───── Available records ─────

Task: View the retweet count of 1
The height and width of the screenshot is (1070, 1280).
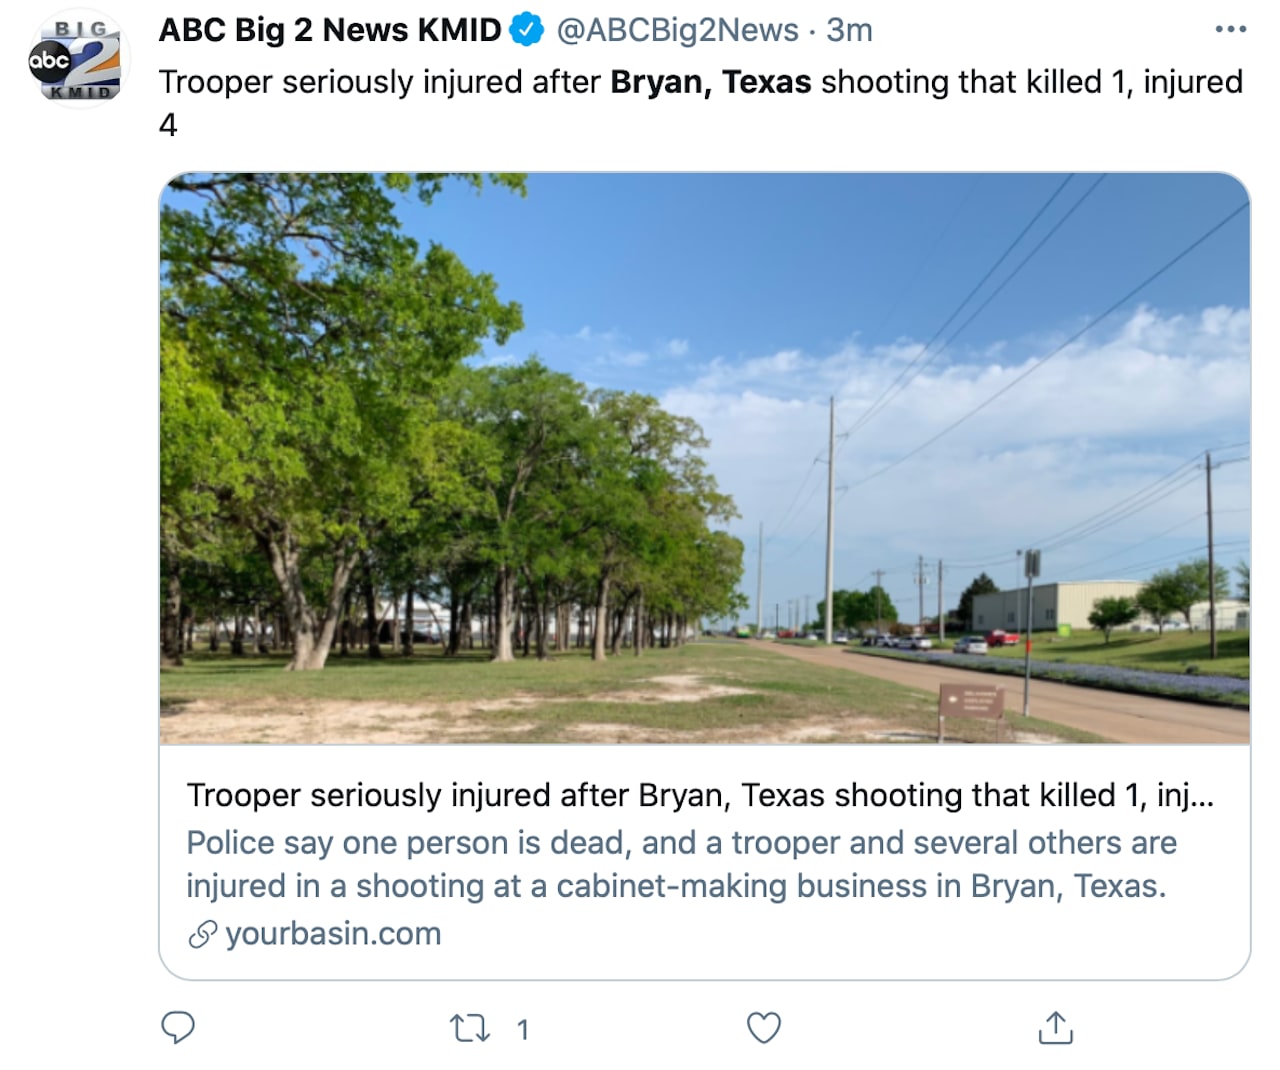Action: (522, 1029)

─────
───── Available records ─────

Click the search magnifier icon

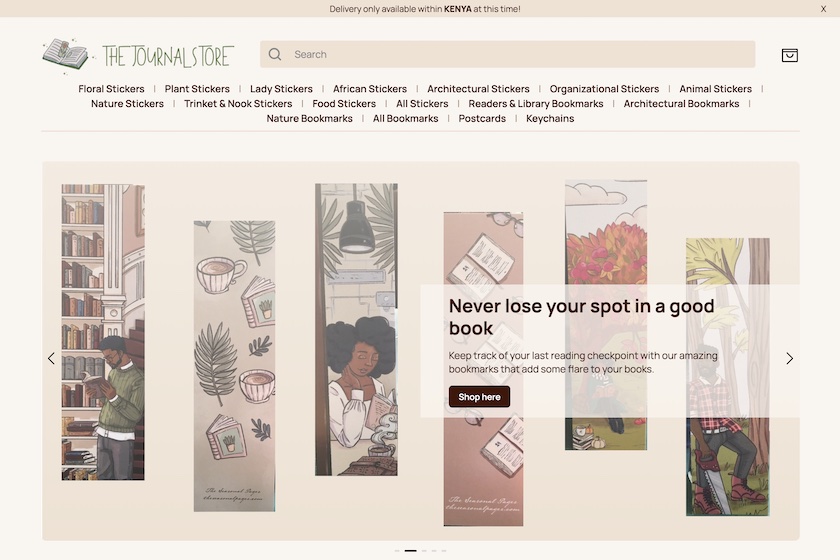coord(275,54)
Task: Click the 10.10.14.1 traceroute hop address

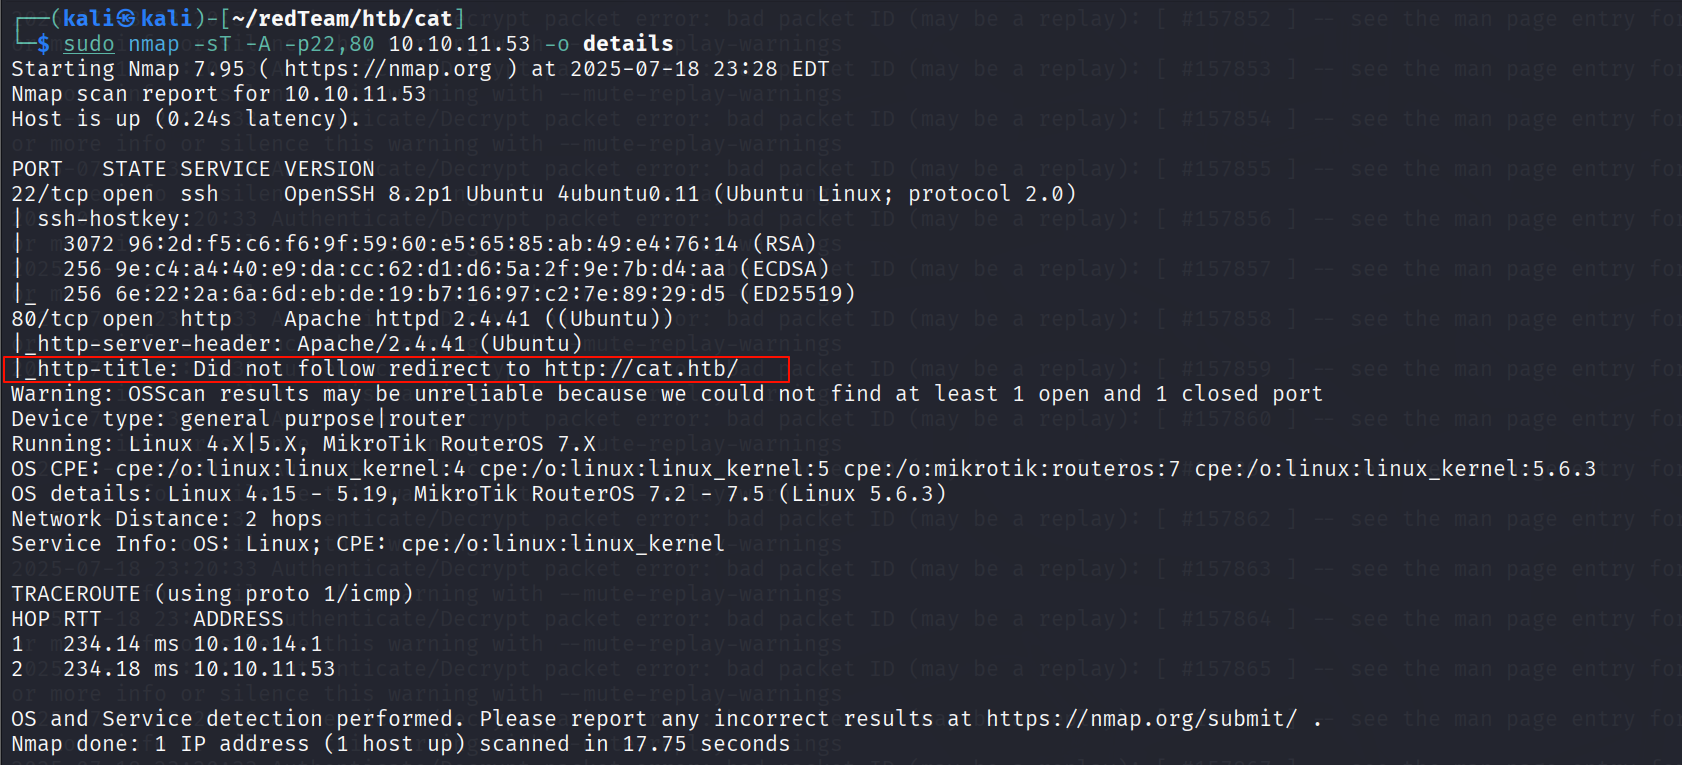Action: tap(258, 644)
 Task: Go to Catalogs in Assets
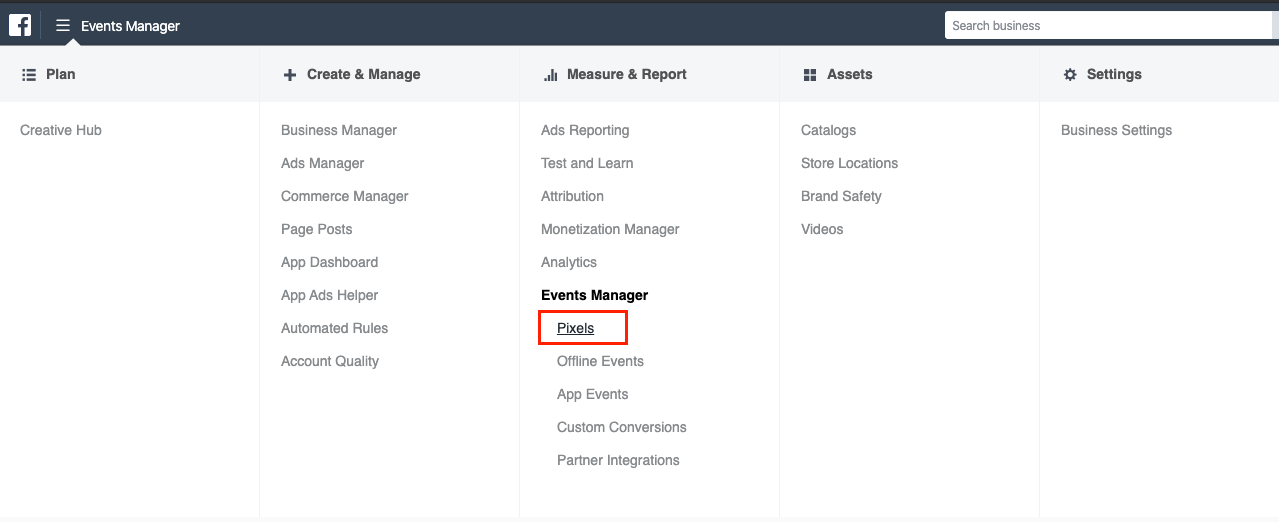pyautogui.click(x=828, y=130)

─────
───── Available records ─────

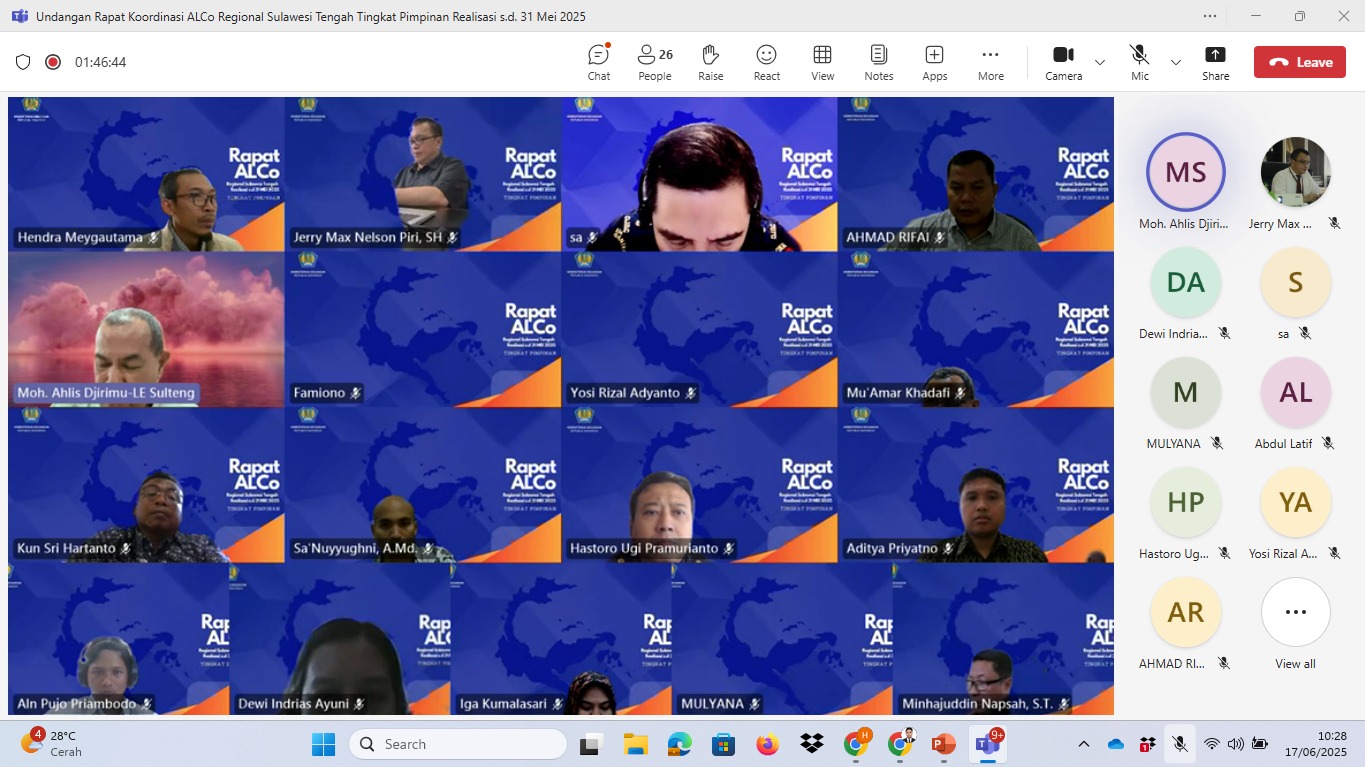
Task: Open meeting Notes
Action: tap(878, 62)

─────

Repeat every line of the items from the one containing "Task: View the retweet count of 1" down to the one containing "Action: (522, 1029)", inclusive, and nothing more. Leave the picture out of your answer.

Task: View the retweet count of 1
The height and width of the screenshot is (1070, 1280).
Action: (522, 1029)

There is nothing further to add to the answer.